You imbibe and bathe in cow urine
Purification rites took many an hour of Hindu life, for fears of pollution were as frequent in Indian religion as in modern hygiene. At any moment the Hindu might be made unclean--by improper food, by offal, by the touch of a Shudra, an Outcaste, a corpse, a menstruating woman, or in a hundred other ways. The woman herself, of course, was defiled by menstruation or childbirth; Brahmanical law required isolation in such cases, and complex hygienic precautions. After all such pollutions--or, as we should say, possible infections--the Hindu had to undergo ritual purification: in minor cases by such simple ceremonies as being sprinkled with holy water; in major cases by more complicated methods, culminating in the terrible Panchagavia.

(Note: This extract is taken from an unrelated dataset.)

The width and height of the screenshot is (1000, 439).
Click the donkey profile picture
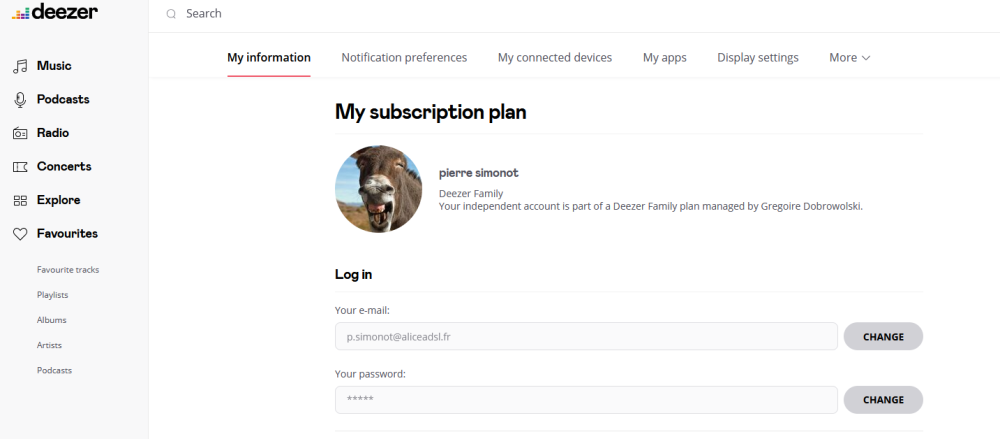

This purification was decreed as punishment for violating important caste laws (e.g., for leaving India), and consisted in drinking a mixture of "five substances" from the sacred cow: milk, curds, ghee, urine and dung.*
POSTED BY THE GENERAL AT 2:23 AM
Will Durant, Our Oriental Heritage, pg. 521
* Ghee is clarified butter. Urine, says the Abbe Dubois (1820), "is looked upon as most efficacious for purifying any kind of uncleanness. I have often seen superstitious Hindus following the cows to pasture, waiting for the moment when they could collect the precious liquid in vessels of brass, and carrying it away while still warm to their houses. I have also seen them waiting to catch it in the hollow of their hands, drinking some of it and rubbing their faces and heads with the rest."